Diagnostic Inaccuracy in Primary Care: How Much Can We Blame the System?

By Robert L. Moore, MD, MPH, MBA, Chief Medical Officer

The search for a scapegoat is the easiest of all hunting expeditions.”
-Dwight D. Eisenhower

Part V in Series on Diagnostic Accuracy

Case Example: A 45 year old woman sends a secure electronic message to her primary care clinician, asking what she should do for her “heartburn.” Her PCP works a 3 day per week schedule at a chronically understaffed rural health center, and finally gets to the patient’s message at the end of a long day. The PCP does not ask any additional questions, but suggest the patient try OTC famotidine for a few days and call back if the “heartburn” is no better. Two days later, the PCP receives an electronically communicated consultation note from the local hospital, that the patient was admitted to the ICU in cardiogenic shock from a massive myocardial infarction. Glancing through the electronic health record, the clinician notes that the patient’s mother and father both died in their 40s of heart attacks.

This case of diagnostic error is certainly partly due to the PCP not performing an adequate assessment of the patient: not reviewing the electronic health record for background information, not asking additional questions to find out what the patient meant by “heartburn” or asking about red flag symptoms.

However, several system issues also contributed to the diagnostic errors: the overworked clinician, more prone to shortcuts to get through their day; the PCP’s reduced in-office schedule; the promotion of electronic communication to increase access to clinician; the lack of the PCP’s experience with rarer but more serious causes of “heartburn” because an emergency room/hospitalists sees all patients in the hospital.

The Institute of Medicine’s 2015 book “Improving Diagnosis in Health Care,” categorizes such system issues that contribute to diagnostic inaccuracy into five groups:

  1. Organizational factors, such as schedules, staffing models, payer mix, and leadership.
  2. Physical environment, including clinical ambiance, proximity to co-workers.
  3. Tasks, which may compete for the attention of the clinician, like electronic medication refills, or which may not occur when they need to, like following up abnormal lab results.
  4. Technologies and tools, such as the configuration of the electronic health record, and the use of electronic modalities for virtual care.
  5. Diagnostic team members, including who is included on the team (adding a triage nurse for example), how communication occurs with the team, and the sense of responsibility team members feel to collaborate (in the case above, none of the physicians caring for the patient in the hospital called the PCP about the admission).

These same five factors contribute to clinician burnout and to health care inequities, so we as clinician leaders have a triple responsibility to spend our discretionary time working to steadily optimize this work system, the external environment that our clinicians work within.
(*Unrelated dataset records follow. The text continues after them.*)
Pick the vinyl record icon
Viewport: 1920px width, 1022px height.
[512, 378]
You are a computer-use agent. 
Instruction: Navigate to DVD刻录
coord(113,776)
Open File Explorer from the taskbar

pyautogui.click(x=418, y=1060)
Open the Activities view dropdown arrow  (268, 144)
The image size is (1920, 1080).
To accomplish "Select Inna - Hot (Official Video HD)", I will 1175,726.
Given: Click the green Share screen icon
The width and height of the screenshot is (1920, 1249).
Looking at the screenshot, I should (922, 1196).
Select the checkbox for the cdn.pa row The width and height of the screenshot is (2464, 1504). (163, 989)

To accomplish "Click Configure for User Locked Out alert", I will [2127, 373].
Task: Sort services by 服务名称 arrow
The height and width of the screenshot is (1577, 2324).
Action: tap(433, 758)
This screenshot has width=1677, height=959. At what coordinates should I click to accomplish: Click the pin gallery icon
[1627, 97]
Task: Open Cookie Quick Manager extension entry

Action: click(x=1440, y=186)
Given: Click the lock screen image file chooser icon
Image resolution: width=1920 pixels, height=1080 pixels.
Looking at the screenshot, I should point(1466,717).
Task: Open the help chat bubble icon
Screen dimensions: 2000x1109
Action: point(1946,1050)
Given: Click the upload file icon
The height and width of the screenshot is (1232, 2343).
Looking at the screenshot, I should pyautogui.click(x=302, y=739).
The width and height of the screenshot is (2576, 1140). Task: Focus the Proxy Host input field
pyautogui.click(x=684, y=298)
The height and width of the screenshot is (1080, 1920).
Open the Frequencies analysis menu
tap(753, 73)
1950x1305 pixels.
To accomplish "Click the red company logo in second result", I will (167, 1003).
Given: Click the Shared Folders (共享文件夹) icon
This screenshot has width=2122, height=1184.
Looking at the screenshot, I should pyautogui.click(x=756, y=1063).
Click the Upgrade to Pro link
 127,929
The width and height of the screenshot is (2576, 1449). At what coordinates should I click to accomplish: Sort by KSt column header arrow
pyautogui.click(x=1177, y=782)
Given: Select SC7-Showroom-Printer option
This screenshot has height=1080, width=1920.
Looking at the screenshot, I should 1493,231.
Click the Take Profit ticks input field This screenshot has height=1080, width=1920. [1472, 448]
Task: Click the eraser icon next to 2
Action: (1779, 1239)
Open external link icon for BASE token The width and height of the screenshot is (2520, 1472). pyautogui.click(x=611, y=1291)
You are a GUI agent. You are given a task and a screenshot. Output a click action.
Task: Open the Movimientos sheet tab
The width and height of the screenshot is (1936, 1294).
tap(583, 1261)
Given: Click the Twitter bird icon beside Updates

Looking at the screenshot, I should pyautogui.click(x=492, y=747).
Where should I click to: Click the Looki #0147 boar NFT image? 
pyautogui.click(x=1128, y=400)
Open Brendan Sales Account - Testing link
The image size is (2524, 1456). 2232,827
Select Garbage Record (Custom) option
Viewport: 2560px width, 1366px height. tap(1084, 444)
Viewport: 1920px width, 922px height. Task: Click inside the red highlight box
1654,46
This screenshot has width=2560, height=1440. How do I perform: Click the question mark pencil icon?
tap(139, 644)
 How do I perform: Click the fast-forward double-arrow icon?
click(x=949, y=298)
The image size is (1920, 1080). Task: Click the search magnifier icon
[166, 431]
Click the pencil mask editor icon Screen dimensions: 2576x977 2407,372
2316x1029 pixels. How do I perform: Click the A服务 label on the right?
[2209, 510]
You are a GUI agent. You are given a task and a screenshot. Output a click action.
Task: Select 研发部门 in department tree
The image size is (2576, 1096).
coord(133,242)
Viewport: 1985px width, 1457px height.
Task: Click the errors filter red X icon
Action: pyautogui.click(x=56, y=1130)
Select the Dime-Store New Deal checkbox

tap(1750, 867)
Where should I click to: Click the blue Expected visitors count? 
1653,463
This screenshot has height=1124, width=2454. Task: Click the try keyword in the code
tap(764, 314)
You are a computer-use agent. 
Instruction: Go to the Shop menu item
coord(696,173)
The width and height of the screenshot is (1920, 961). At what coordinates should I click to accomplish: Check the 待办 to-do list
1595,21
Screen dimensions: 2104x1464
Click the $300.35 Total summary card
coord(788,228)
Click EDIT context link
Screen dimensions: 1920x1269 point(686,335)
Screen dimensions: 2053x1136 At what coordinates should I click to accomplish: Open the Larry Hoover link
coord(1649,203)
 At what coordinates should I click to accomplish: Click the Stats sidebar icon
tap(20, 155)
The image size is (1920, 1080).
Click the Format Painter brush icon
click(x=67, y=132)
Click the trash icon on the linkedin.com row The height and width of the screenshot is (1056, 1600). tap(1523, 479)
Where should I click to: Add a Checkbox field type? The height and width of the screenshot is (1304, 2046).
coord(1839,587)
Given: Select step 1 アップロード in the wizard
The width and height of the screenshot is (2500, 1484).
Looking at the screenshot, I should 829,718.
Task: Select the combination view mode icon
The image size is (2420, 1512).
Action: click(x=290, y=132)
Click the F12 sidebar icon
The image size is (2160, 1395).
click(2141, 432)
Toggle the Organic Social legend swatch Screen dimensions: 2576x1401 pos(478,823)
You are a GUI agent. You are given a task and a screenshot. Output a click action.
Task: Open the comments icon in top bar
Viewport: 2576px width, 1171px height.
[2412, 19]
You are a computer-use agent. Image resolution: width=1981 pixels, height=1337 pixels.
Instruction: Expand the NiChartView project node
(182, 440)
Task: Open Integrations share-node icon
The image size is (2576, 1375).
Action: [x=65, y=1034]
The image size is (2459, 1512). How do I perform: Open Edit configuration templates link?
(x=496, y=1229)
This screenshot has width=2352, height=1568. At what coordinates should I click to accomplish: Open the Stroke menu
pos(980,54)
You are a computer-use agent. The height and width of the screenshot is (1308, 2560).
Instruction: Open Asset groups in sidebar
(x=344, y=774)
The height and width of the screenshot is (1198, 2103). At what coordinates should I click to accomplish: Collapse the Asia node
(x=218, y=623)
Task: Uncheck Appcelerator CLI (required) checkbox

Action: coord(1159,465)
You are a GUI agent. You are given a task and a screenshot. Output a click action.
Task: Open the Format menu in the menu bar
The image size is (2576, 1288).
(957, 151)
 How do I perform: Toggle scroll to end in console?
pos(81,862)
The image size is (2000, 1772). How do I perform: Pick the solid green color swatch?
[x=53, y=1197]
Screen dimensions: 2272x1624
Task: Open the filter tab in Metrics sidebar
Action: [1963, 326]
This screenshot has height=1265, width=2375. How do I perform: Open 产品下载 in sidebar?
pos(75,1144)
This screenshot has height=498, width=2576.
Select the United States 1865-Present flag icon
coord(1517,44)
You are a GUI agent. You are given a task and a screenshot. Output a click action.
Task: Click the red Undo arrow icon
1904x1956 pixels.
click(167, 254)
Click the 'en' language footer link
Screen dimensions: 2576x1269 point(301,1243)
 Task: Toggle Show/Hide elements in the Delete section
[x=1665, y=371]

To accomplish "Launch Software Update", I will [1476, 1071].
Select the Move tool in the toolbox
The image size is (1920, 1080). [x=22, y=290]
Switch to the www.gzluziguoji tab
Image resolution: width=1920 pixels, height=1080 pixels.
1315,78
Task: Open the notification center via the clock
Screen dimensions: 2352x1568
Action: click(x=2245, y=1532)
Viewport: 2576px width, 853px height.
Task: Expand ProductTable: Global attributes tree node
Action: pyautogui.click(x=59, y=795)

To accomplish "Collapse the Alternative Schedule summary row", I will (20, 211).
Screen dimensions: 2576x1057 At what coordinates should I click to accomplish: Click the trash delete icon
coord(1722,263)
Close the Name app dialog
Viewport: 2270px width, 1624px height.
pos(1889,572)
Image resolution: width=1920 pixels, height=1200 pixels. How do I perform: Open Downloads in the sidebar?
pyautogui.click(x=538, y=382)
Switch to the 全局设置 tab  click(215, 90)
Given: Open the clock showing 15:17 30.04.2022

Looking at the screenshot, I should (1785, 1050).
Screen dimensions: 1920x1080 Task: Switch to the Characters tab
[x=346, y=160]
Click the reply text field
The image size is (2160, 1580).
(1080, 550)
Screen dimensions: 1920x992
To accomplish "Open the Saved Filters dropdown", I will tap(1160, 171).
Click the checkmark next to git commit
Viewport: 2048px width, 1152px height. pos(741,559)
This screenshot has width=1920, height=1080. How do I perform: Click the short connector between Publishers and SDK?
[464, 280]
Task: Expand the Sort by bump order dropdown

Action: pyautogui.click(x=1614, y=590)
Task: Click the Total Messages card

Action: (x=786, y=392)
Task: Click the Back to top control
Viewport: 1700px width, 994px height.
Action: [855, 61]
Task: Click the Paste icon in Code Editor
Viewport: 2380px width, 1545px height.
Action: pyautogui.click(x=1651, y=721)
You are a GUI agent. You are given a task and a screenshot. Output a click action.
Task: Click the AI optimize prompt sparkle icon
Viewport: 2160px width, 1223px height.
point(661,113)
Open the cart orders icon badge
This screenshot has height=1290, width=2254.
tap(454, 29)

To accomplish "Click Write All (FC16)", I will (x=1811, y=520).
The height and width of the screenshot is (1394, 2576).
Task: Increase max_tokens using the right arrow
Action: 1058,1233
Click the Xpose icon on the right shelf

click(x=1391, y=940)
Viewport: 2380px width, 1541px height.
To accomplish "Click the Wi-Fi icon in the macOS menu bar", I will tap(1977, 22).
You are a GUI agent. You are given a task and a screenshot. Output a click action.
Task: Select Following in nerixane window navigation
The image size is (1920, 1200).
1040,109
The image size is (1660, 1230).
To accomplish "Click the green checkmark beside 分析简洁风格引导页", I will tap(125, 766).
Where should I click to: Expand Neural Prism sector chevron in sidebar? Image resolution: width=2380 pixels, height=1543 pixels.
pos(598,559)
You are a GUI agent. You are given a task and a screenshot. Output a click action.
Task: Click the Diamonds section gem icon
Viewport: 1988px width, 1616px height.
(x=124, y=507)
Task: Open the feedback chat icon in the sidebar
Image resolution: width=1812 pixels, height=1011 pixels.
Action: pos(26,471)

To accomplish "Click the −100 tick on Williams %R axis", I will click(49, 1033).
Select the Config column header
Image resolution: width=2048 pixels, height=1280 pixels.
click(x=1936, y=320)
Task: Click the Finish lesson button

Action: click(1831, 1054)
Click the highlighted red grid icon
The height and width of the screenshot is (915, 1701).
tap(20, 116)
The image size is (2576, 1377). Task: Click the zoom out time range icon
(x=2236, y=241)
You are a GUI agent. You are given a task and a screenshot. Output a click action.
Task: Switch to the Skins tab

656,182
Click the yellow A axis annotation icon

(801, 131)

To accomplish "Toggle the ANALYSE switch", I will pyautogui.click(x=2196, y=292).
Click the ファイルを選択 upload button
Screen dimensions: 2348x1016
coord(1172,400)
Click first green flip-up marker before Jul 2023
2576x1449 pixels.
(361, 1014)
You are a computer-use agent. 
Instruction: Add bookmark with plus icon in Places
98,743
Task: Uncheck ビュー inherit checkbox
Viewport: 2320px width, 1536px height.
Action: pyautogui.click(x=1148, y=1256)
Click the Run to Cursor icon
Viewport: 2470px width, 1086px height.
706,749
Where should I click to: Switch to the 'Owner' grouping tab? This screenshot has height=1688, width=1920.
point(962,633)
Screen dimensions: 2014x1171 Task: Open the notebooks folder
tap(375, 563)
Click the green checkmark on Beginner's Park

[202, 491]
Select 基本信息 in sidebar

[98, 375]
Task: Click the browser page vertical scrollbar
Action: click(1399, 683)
This is true for all clinician leaders, whether we work in primary care, specialty care, institutional settings like hospitals or skilled nursing facilities, at a health plan, or a government regulator.

At the same time, individual clinicians must continually strive to improve their own diagnostic processes, being aware of their own cognitive biases and short cuts, and reinforcing a sense of professional responsibility to achieve diagnostic excellence even with the shortcomings of the system we work in.